10 RESCISSION BY UNICEF UK Unicef UK shall have the right, but not the obligation, to rescind a sale without notice to the buyer if we reasonably believe that there is a material breach of the artist, gallery or their agent’s representations and warranties or the Authorship Warranty or an adverse claim is made by a third party. Upon notice of Unicef UK election to rescind the sale, the buyer will promptly return the lot to Unicef UK, and we will then refund the Purchase Price paid to us. As described more fully in Paragraph 13 below, the refund shall constitute the sole remedy and recourse of the buyer against Unicef UK and the seller with respect to such rescinded sale.

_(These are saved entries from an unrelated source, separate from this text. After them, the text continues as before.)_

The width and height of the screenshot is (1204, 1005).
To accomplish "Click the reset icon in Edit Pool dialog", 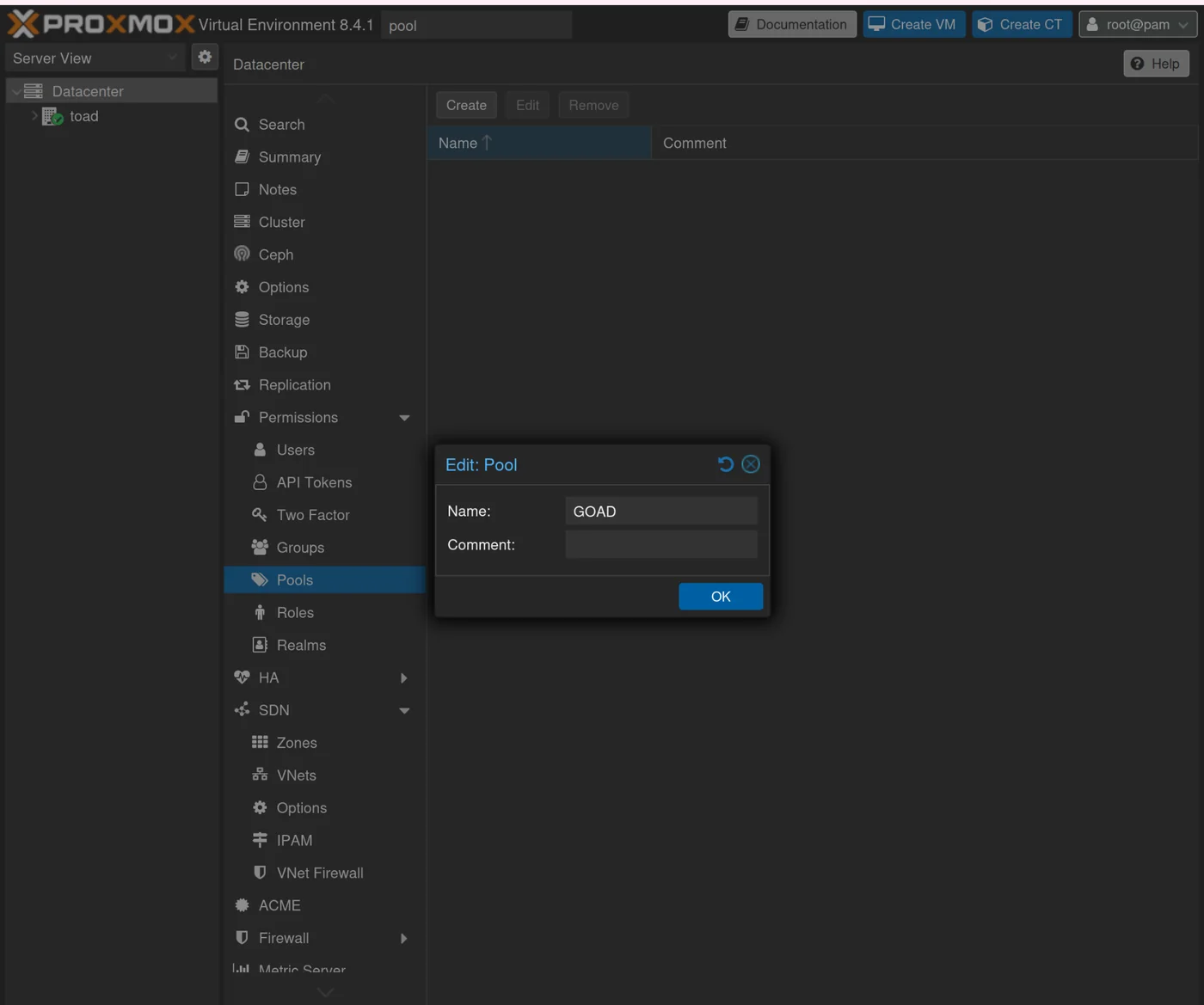I will tap(725, 464).
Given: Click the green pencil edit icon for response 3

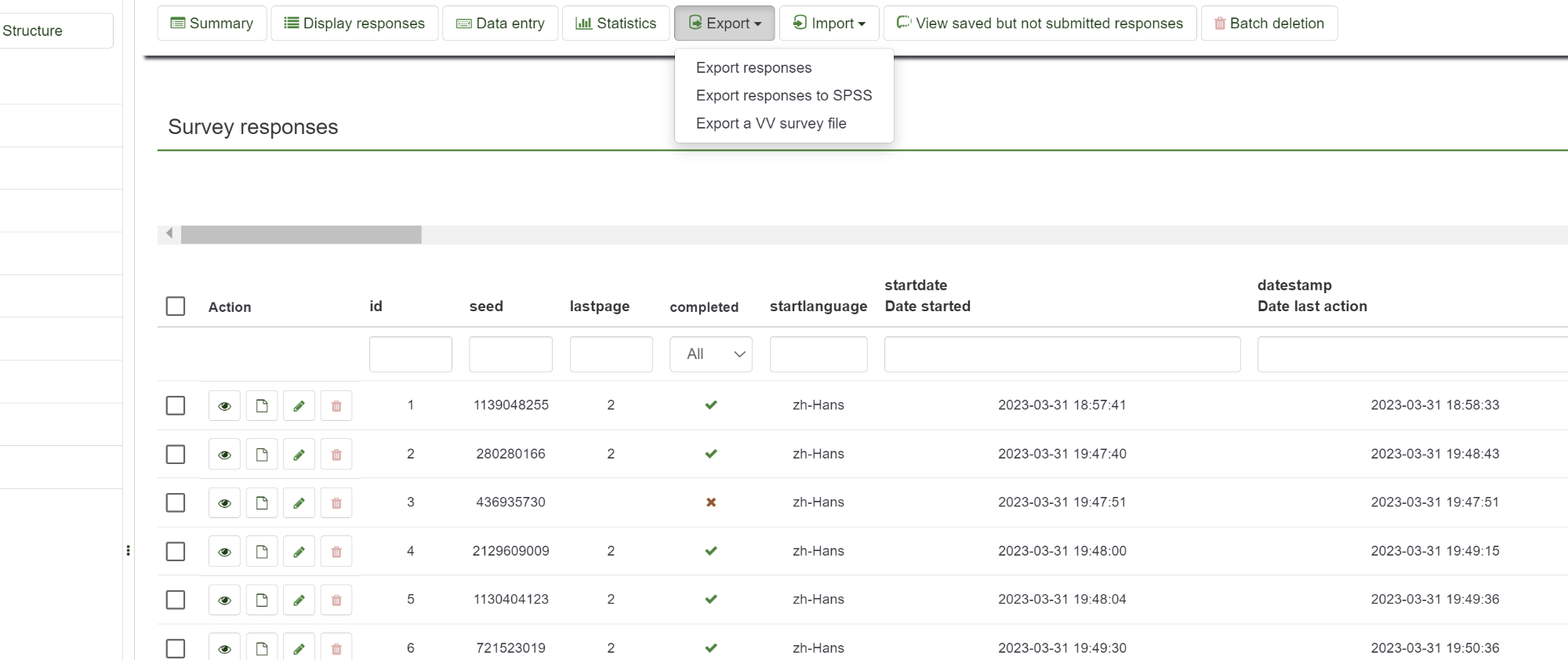Looking at the screenshot, I should [299, 503].
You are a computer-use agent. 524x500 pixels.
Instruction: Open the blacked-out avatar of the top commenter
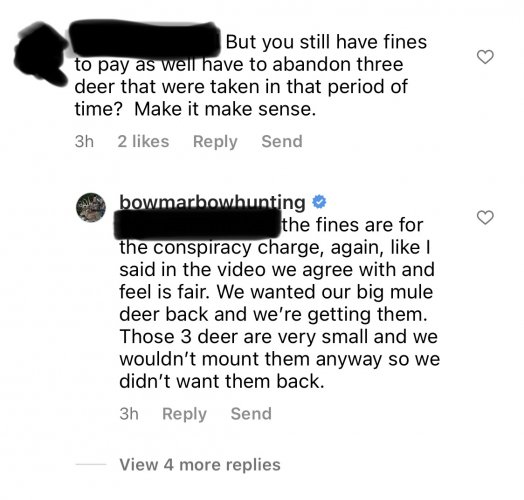41,53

11 EXPORT, IMPORT AND ENDANGERED SPECIES LICENCES AND PERMITS Before bidding for any property, prospective buyers are advised to make their own enquiries as to whether a licence is required to export a lot from the United Kingdom or to import it into another country. Prospective buyers are advised that some countries prohibit the import of property made of or incorporating plant or animal material, such as coral, crocodile, ivory, whalebone, rhinoceros horn or tortoiseshell, irrespective of age, percentage or value. Accordingly, prior to bidding, prospective buyers considering export of purchased lots should familiarise themselves with relevant export and import regulations of the countries concerned. It is solely the buyer’s responsibility to comply with these laws and to obtain any necessary export, import and endangered species licences or permits. Failure to obtain a licence or permit or delay in so doing will not justify the cancellation of the sale or any delay in making full payment for the lot.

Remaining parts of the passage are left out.